CARES waives existing EIDL rules for personal guarantees for loans of $200,000 or less, but collateral requirements still apply. CARES also waives traditional requirements that the applicant have been in existence during the one year period before the disaster (so long as it was in operation on 1/31/20) and that the applicant is unable to obtain credit elsewhere.

EIDL’s may only be used to cover certain expenses, although CARES has expanded these permissible uses. These uses now include:

  • Working capital needed to sustain the business until resumption of normal operations
  • Maintaining payroll to retain employees
  • Providing paid sick leave to employees unable to work because of COVID-19
  • Meeting rent or mortgage obligations
  • Repayment of obligations that cannot be met due to revenue decreases
  • Increased costs to procure materials unavailable due to supply chain interruptions

EIDL proceeds may not be used to:

  • Refinance debt incurred prior to the disaster event
  • Make payments on loans owned by another federal agency or an SBIC
  • Repair physical damage
  • Pay certain tax penalties or non-tax fines or penalties for violations of laws or regulations.
  • Pay dividends or other disbursements to owners, partners, officers or stockholders, beyond reasonable compensation directly related to such individuals’ performance of services for the business

CARES also establishes an emergency advance (Emergency Grant) on the EIDL proceeds of up to $10,000, provided by the SBA within three days of application. The Emergency Grant need not be paid back, even if the borrower’s application is subsequently rejected. However, CARES requires that the Emergency Grant be reduced from any loan forgiveness amount under PPP (if the borrower receives a PPP loan).

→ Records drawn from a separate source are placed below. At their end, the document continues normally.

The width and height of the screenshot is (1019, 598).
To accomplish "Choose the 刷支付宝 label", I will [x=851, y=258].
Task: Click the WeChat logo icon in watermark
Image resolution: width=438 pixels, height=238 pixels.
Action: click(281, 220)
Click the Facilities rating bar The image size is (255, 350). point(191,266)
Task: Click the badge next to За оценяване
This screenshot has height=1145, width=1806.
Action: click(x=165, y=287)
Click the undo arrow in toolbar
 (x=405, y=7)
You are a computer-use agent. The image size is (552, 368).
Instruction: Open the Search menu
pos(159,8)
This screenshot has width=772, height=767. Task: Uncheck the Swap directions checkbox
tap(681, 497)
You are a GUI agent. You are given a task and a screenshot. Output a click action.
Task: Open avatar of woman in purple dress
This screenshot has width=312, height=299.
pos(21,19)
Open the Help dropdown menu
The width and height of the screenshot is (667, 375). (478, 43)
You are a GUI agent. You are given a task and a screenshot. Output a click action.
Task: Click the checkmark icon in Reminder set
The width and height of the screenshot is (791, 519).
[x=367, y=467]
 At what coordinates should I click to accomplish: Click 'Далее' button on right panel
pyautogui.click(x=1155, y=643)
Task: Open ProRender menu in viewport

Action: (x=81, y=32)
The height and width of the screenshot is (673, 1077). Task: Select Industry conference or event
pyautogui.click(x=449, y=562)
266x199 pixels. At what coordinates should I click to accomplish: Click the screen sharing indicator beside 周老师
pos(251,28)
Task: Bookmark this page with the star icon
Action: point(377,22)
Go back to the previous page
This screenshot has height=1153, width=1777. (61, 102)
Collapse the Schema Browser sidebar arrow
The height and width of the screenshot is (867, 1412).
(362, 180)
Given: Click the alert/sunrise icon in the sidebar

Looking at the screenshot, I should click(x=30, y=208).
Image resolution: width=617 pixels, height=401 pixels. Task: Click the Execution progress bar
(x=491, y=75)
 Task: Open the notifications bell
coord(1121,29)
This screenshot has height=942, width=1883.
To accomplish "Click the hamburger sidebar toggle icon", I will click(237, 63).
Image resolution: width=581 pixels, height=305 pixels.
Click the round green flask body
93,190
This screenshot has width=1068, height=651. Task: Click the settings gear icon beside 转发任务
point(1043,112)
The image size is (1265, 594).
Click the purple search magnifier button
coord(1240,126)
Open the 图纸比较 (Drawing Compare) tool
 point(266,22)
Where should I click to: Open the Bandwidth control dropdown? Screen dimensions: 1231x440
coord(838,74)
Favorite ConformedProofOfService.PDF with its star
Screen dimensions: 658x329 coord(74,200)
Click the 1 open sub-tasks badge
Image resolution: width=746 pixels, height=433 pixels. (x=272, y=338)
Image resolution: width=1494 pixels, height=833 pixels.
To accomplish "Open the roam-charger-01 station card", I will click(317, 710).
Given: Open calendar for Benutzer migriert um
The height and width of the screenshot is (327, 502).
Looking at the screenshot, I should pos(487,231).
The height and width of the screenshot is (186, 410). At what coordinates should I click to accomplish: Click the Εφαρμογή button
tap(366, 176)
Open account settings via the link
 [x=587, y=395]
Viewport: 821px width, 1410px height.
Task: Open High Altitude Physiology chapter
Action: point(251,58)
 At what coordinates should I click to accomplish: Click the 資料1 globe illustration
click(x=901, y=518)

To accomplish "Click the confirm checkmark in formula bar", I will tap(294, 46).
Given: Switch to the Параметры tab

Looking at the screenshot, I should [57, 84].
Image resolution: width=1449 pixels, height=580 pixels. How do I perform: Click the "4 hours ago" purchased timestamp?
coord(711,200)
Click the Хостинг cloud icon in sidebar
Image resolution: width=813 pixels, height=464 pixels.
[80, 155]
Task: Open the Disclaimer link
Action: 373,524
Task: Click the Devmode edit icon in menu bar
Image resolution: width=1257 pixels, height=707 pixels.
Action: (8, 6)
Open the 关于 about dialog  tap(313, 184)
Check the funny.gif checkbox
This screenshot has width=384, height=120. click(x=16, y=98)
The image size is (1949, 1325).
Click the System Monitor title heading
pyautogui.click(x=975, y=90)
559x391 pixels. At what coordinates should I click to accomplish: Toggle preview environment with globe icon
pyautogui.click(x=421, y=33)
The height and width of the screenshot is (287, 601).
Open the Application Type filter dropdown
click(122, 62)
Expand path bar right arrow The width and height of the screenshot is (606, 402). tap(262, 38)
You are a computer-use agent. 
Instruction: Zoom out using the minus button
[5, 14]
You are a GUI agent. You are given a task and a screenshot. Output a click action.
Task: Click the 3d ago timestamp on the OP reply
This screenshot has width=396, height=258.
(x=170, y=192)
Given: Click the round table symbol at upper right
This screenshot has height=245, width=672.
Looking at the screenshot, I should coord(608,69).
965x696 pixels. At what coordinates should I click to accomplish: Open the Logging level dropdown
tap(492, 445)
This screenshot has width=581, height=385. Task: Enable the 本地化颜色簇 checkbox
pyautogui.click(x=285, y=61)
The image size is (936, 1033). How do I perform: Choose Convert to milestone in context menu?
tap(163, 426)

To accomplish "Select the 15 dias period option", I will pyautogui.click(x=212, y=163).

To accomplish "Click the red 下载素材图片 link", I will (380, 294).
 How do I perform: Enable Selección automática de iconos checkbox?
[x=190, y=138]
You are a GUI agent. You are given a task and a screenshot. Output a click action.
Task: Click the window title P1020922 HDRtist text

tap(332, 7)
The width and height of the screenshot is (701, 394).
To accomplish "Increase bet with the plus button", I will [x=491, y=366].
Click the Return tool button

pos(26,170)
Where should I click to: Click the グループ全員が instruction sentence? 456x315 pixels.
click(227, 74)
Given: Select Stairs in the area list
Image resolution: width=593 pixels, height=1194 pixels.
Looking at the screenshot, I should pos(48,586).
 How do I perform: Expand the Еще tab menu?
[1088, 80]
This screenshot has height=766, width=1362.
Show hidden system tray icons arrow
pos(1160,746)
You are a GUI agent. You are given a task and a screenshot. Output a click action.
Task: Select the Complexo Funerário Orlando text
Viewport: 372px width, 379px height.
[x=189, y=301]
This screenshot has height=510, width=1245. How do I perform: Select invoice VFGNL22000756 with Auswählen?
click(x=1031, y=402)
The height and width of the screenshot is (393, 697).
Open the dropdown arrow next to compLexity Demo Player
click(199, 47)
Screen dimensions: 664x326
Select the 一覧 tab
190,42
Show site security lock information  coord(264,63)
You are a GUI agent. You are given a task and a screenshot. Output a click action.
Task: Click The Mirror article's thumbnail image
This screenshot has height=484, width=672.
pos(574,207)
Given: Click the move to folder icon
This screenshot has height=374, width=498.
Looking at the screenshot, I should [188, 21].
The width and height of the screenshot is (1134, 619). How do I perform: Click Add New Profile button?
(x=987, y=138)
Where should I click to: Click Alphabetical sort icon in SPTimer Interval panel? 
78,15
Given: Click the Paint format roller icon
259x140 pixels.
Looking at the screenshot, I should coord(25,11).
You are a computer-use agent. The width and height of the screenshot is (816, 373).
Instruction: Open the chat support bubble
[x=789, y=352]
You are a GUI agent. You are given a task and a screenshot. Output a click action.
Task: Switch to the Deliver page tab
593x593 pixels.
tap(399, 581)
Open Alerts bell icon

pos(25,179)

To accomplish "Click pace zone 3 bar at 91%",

Net operating losses ("NOL")

CARES expands the availability of Net Operating Loss ("NOL") carrybacks eliminated by the 2017 Tax Cuts and Jobs Act. More specifically, the Tax Cut and Jobs Act eliminated NOL carrybacks starting with the 2018 tax year. CARES reinstates and expands the NOL carryback provision by allowing NOLs incurred in 2018, 2019 and 2020 to be carried back five years. CARES also temporarily removes the 80% of taxable income limitation on the use of NOLs incurred in those years, such that NOLs can once again fully offset income. Taxpayers will be able to amend tax returns for the applicable years to claim refunds arising from the use of these NOLs.

Modifications to FFCRA

CARES amends FFCRA, enacted just a few weeks back, in a few important respects. Perhaps most importantly, employees laid off on or after March 1, and subsequently rehired, are eligible to receive family leave benefits. The 30-days of employment test is met if the rehired employee worked for the employer for at least 30 of the last 60 calendar days prior to the layoff.

Please note: This page contains general information and should not be construed as legal advice. Seek legal counsel for analysis and advice tailored to your particular circumstances.